### TRECHO DO TEXTO
┏━━

Esse ritual (de ir à delegacia) também está na obra, quando Tatiana narram as vezes nas quais Júlia é convocada para tentar fazer o reconhecimento de seu algoz - e, muitas vezes, tratada com impaciência por não conseguir apontar com precisão o suposto autor. "Então, existe, na narrativa, um crime maior, que é o estupro, mas você também tem as outras injustiças: tem uma polícia que não sabe acolher essa vítima de violência sexual, a polícia que quer incriminar alguém de qualquer maneira - e a maioria dessas pessoas (que são incriminadas) é negra", repudia. 

Mas se a decisão de contar esse episódio atravessado pelo prisma da ficção foi tomada em 2015, a primeira gravidez de Tatiana acabou postergando todo o processo. "Quando engravidei pela primeira vez, de um menino, adiar a escrita foi uma coisa consciente. De não querer mesmo escrever sobre um estupro, uma violência tão pesada, estando grávida. Porque quando a gente está escrevendo, mergulha na dor. Eu, pelo menos, vivo aquilo quando estou escrevendo. E falei: 'Ah, não, eu não quero mergulhar (nesse episódio) estando grávida, porque não quero passar esse sentimento para o bebê que está dentro de mim'. E, na sequência, amamentando, também não queria isso", admite. 

Depois, na segunda gravidez, desta vez de uma menina, a vontade de escrever veio de maneira inconsciente. "No sentido de algo até meio selvagem, no sentido de ser instintivo, um desejo. Isso, a decisão veio mais da ordem do desejo do que da consciência. Não foi uma coisa pensada assim: 'Agora vou ter uma menina, então preciso fazer um manifesto, porque preciso mudar o mundo, preciso que o mundo esteja melhor pra ela'. Foi uma coisa mais animalesca. E tinha a força de estar escrevendo junto com ela, com essa bebê, de fazer aquilo junto".

┗━━

### REQUISITOS DO EXERCÍCIO
Diga se cada afirmação abaixo está de acordo com o trecho. Responda sim ou não e cite literalmente as palavras do trecho que decidem a resposta.
1. Na primeira gravidez, Tatiana adiou a escrita de forma consciente.
2. Na segunda gravidez, Tatiana decidiu escrever um manifesto para mudar o mundo pela filha.
3. Júlia conseguia apontar com precisão o suposto autor.

### Dados armazenados
┏━━

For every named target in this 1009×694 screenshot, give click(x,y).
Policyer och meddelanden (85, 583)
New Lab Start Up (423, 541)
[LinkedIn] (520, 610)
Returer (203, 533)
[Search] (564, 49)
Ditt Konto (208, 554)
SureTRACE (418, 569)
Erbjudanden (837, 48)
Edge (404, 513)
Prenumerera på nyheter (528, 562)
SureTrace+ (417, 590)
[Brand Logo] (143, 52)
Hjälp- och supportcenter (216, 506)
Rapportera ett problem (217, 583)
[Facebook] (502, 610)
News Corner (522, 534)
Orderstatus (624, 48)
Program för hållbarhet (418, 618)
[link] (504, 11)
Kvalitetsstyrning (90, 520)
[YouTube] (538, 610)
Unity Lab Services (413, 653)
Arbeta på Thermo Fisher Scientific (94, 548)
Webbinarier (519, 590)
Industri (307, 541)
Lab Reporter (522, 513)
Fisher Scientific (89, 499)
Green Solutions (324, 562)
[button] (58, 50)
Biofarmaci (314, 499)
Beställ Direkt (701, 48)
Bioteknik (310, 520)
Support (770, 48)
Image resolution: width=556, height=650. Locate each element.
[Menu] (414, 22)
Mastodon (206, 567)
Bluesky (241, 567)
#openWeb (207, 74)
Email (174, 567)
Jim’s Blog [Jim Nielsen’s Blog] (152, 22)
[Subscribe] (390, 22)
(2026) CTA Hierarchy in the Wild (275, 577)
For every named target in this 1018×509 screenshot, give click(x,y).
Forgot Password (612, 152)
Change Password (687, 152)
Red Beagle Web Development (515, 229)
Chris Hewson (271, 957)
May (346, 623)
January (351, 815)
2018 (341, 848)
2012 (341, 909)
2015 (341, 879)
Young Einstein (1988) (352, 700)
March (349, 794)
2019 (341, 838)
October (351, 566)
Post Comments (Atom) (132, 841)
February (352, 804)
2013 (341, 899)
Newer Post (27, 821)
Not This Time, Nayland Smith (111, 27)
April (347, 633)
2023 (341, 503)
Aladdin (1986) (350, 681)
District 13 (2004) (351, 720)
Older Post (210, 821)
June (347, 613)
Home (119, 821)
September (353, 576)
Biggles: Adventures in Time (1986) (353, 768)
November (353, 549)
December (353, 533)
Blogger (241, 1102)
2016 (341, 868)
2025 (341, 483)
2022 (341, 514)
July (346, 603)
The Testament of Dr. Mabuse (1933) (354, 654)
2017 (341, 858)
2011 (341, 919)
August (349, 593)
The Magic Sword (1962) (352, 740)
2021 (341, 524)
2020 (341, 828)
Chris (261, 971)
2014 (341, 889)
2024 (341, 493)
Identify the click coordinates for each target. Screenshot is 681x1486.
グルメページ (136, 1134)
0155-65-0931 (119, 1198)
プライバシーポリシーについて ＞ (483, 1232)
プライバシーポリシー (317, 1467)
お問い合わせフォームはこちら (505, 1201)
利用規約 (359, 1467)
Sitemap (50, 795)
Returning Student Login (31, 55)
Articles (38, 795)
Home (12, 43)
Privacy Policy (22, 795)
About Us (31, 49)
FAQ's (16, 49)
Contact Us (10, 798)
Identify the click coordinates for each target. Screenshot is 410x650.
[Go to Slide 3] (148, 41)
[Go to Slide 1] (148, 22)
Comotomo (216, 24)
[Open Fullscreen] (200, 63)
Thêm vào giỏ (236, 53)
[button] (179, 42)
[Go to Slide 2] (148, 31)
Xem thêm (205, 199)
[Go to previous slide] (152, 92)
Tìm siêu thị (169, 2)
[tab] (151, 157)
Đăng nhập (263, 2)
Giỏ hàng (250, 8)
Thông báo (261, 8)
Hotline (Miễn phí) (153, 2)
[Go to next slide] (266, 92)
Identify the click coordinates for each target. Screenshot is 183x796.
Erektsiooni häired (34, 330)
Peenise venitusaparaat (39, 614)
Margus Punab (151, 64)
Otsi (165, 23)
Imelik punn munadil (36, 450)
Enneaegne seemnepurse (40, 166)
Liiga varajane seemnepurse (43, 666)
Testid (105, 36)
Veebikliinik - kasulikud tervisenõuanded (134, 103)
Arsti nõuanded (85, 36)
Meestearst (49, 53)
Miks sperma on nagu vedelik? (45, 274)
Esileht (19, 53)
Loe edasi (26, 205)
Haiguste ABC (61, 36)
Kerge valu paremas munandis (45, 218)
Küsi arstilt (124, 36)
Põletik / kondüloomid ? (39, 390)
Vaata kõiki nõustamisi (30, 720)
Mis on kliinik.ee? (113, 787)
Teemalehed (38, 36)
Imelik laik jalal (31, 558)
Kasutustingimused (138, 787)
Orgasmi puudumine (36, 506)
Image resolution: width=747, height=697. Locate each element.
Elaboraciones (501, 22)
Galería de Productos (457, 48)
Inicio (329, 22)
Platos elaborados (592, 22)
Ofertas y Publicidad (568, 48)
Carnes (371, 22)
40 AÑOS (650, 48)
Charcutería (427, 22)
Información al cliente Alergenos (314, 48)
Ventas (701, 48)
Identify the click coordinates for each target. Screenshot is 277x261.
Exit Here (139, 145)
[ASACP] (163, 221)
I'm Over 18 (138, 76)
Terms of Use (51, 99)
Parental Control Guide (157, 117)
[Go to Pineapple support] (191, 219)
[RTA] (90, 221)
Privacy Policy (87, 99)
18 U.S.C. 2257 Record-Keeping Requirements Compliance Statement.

┗━━

### RESULTADO DA TAREFA
1. Sim: "Quando engravidei pela primeira vez, de um menino, adiar a escrita foi uma coisa consciente."
2. Não: "Não foi uma coisa pensada assim: 'Agora vou ter uma menina, então preciso fazer um manifesto, porque preciso mudar o mundo, preciso que o mundo esteja melhor pra ela'."
3. Não: "por não conseguir apontar com precisão o suposto autor"